-- THE PROBLEM --
Convert every line of the items into a JSON list of strings, with one string per line and no blank lines. Omit the pictures.

Word and item position data:
——————
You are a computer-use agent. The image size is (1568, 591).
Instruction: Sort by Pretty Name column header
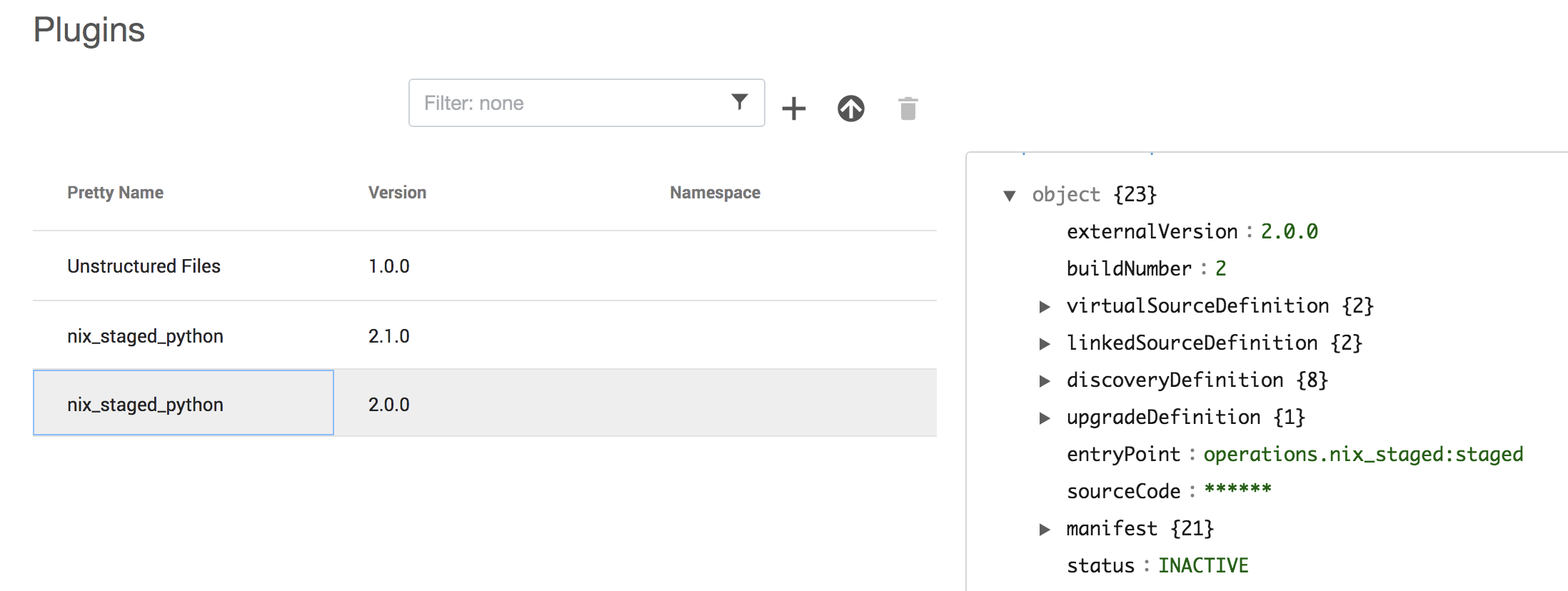(x=115, y=193)
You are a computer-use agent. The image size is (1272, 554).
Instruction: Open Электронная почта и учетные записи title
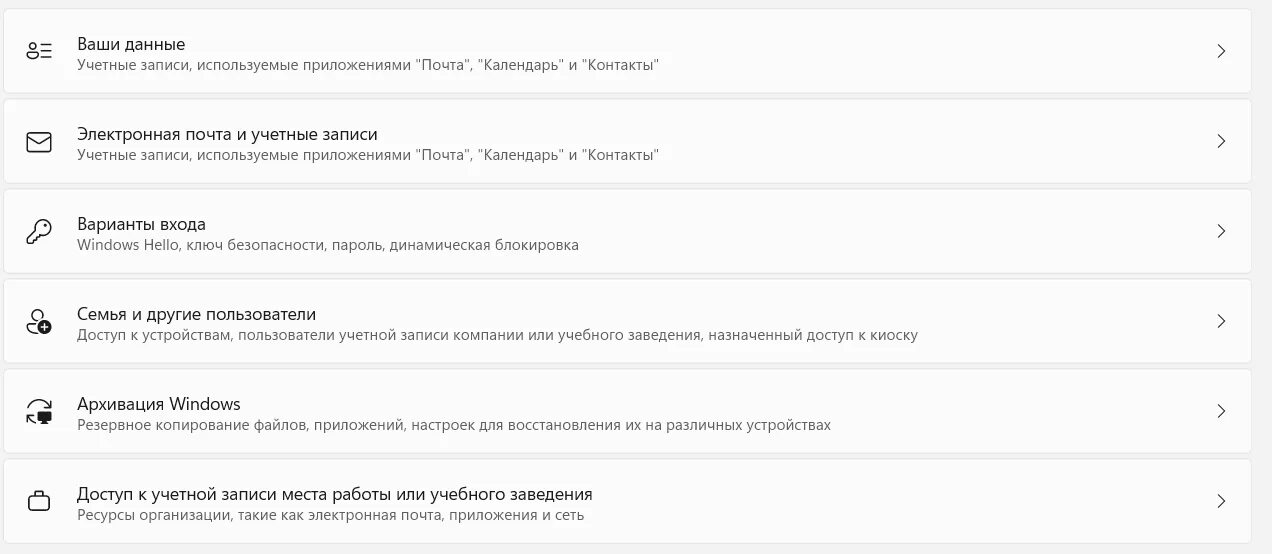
——————
-- TASK OUTPUT --
[
  "You are a computer-use agent. The image size is (1568, 591).",
  "Instruction: Sort by Pretty Name column header",
  "(x=115, y=193)",
  "You are a computer-use agent. The image size is (1272, 554).",
  "Instruction: Open Электронная почта и учетные записи title"
]